I have some problems understanding the following proof:
Definition: A composite number $n \in \mathbb{N}$ is called pseudo prime if $n \mid 2^{n-1}-1$ holds.
Theorem: If n is a odd pseudo prime number, then $2^n-1$ is also an odd pseudo prime number, too.

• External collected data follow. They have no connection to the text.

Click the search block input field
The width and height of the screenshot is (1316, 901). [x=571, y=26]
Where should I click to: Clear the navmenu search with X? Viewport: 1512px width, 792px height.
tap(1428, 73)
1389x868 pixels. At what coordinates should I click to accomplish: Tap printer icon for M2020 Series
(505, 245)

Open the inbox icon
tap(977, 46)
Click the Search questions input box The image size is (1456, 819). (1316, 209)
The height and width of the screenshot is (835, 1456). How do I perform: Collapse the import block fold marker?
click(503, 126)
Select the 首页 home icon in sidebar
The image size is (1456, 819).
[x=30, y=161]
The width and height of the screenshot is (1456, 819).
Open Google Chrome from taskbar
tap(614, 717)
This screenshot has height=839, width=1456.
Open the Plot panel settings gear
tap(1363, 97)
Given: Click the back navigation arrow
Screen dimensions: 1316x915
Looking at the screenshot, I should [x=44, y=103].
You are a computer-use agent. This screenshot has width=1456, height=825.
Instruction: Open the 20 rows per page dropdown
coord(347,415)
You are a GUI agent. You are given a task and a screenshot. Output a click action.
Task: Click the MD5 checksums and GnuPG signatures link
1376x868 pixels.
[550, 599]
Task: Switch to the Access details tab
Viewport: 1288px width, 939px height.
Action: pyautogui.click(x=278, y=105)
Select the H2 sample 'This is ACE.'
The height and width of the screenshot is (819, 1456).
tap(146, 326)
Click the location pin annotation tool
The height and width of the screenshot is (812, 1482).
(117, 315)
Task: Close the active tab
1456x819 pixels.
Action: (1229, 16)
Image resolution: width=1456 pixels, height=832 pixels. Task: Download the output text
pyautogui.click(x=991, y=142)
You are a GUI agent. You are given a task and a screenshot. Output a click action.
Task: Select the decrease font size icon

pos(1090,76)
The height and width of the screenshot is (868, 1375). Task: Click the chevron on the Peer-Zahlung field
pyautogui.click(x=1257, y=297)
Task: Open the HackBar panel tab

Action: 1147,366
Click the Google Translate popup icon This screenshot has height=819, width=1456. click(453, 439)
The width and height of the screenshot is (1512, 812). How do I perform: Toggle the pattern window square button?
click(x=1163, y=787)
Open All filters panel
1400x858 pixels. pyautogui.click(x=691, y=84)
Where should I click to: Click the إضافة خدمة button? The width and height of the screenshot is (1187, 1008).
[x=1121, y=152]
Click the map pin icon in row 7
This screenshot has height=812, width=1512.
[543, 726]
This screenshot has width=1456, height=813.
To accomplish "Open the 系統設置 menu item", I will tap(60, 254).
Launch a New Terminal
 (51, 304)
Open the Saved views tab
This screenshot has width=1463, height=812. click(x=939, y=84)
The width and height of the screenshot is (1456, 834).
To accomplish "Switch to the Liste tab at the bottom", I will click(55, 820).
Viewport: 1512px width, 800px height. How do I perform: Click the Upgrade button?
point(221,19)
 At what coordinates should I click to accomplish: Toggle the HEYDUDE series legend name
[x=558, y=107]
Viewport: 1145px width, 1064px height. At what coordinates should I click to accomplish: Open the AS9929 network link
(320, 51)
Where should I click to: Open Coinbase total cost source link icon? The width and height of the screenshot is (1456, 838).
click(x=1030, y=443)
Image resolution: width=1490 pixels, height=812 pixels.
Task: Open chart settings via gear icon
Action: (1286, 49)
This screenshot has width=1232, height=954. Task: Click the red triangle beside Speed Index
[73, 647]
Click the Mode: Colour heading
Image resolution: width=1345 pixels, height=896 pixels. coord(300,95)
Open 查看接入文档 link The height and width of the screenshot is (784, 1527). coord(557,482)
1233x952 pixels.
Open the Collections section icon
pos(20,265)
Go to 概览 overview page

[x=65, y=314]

Proof: Let n be an odd pseudo prime number. Then we get $2^{n-1}-1=kn$ with $n \in \mathbb{N}$. It follows $2^{2^n-2}=2^{2kn}$ and further $2^{2^n-2}-1=(2^n)^{2k}-1$. We get $2^n-1 \mid 2^{2^n-2}-1$, but also $2^n-1 \mid 2^{2^n-1}-2$. Let $d \mid n$ with $1<d<n$, then it follows $2^d-1\mid 2^n-1$ and $1<2^d-1<2^n-1$. So $2^n-1$ is also an pseudo prime number.
Now my questions: What is the reason, that the author made this step: $2^{2^n-2}=2^{2kn}$, just to get rid of the "k"? The next step is also not clear: $2^{2^n-2}-1=(2^n)^{2k}-1$.
If anyone could explain the steps to me, I would be thankful. Greetings
Best Answer
This solution is essentially the same as the one quoted by OP, with some detail added and some removed. The most useful change is the introduction of $N$, which allows us to have one less level of exponentiation.
We have $2^{n-1}\equiv 1 \pmod{n}$. Let $N=2^n-1$. We first show that $N$ is composite. Since $n$ is composite, $n=ab$ for some $a>1$, $b>1$. Then $2^a-1$ is a non-trivial divisor of $2^n-1$.
Now we need to show that $2^{N-1} \equiv 1 \pmod{N}$. Since $n$ divides $2^{n-1}-1$, set $2^{n-1}-1=nk$. Multiply by $2$. We get $2^n-2=2nk$. But $2^n-2=N-1$, so $N-1=2nk$.
Thus $2^{N-1}=(2^n)^{2k}=(1+N)^{2k}\equiv 1 \pmod{N}$, which is the desired result.
Comment: One reason we let $N=2^n-1$ is that then the messy $2^{2^n-2}$ of the post becomes the understandable $2^{N-1}$, which is the object we need to compute modulo $N$ to show that $2^n-1$, that is, $N$, is a pseudo-prime to the base $2$.